Я вдруг вообразился себе хирургом. Смешливость свою я сменил на сосредоточенность. Будто перчатку стянул с правой руки и нацепил на левую. Мне нужно сделать всё точно, чисто, энергично и безошибочно. Чтобы самому не было стыдно или мучительно больно. Или как там ещё?.. Ныне же ошибочное и безошибочное перемешались; одно есть другое, одно выдаёт себя за другое.

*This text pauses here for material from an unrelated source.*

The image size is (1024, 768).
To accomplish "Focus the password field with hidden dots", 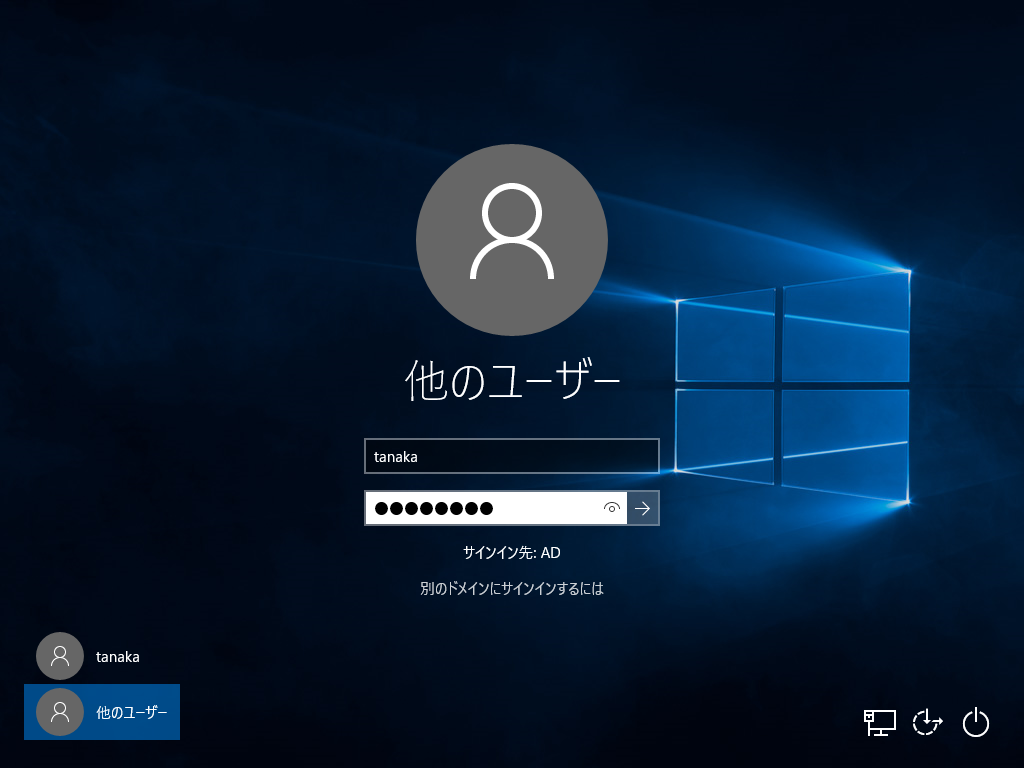I will point(496,508).
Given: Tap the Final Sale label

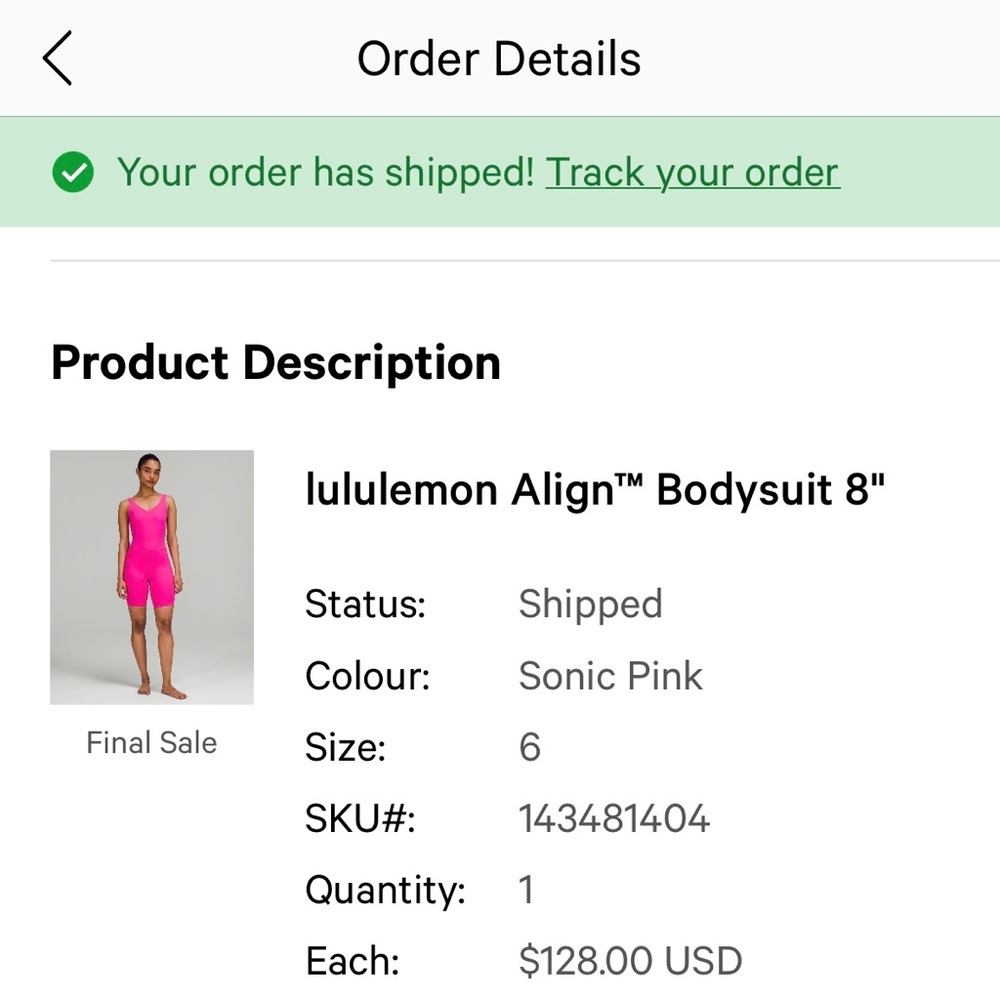Looking at the screenshot, I should 151,742.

Я лёг на землю, скрючился в позе зародыша. Куртка мешала, не давала дышать, но так даже лучше, подумал я. Мне следовало сердце своё поймать на крючок, услышать его, приручить и почувствовать. Чтобы после… Не важно. Я не признаю существование слов или звуков, из которых невозможно составить иных барсучьих, росомашьих или волчьих шарад. Родной язык мой есть для меня язык скорби. Но ведь именно он определяет все немыслимые достижения мои.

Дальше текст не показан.